→ Data supplied:
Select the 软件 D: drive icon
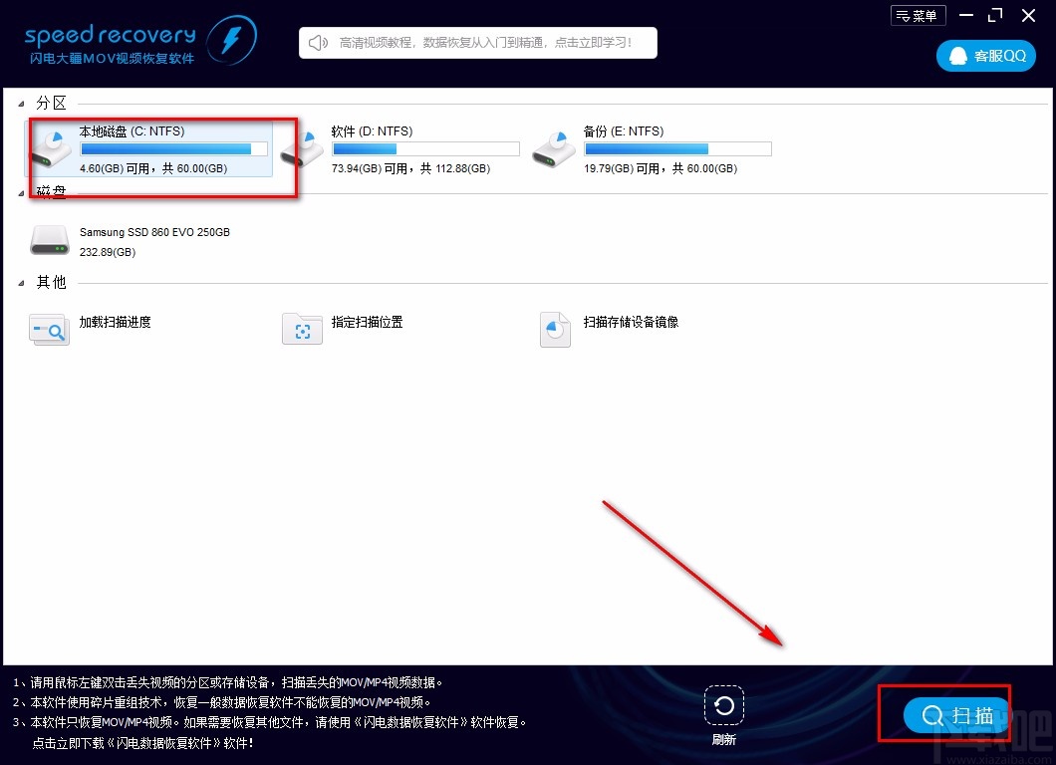The image size is (1056, 765). tap(302, 149)
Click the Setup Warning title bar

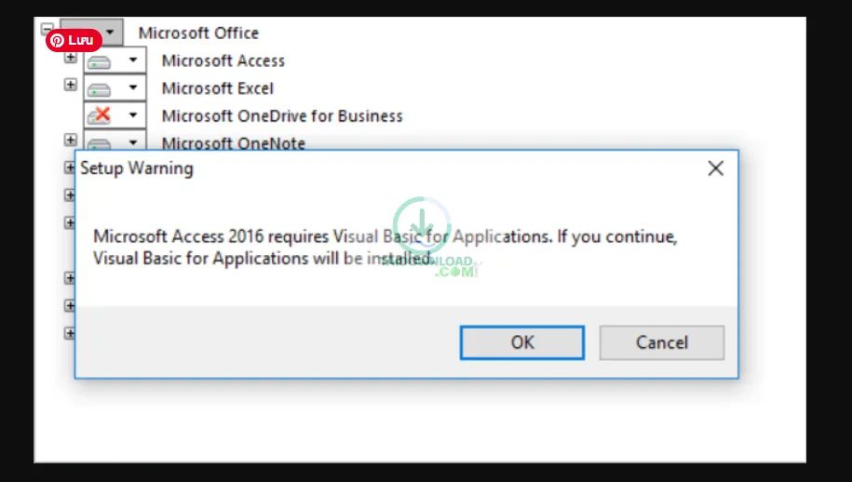(372, 168)
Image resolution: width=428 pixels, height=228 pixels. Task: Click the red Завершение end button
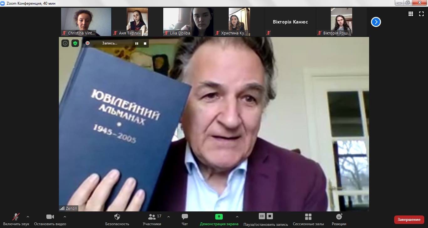click(409, 220)
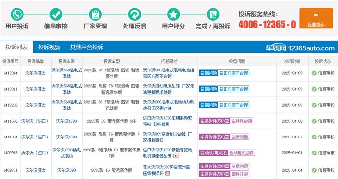
Task: Click the 处理反馈 refresh icon
Action: (135, 14)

→ What is expected: Copy the listing exactly, omitting pictures.

→ Result of this exercise:
Select the 软件 D: drive icon
The image size is (1056, 765). tap(302, 149)
Click the Setup Warning title bar

(372, 168)
Image resolution: width=428 pixels, height=228 pixels. Task: Click the red Завершение end button
click(409, 220)
Task: Click the 处理反馈 refresh icon
Action: (135, 14)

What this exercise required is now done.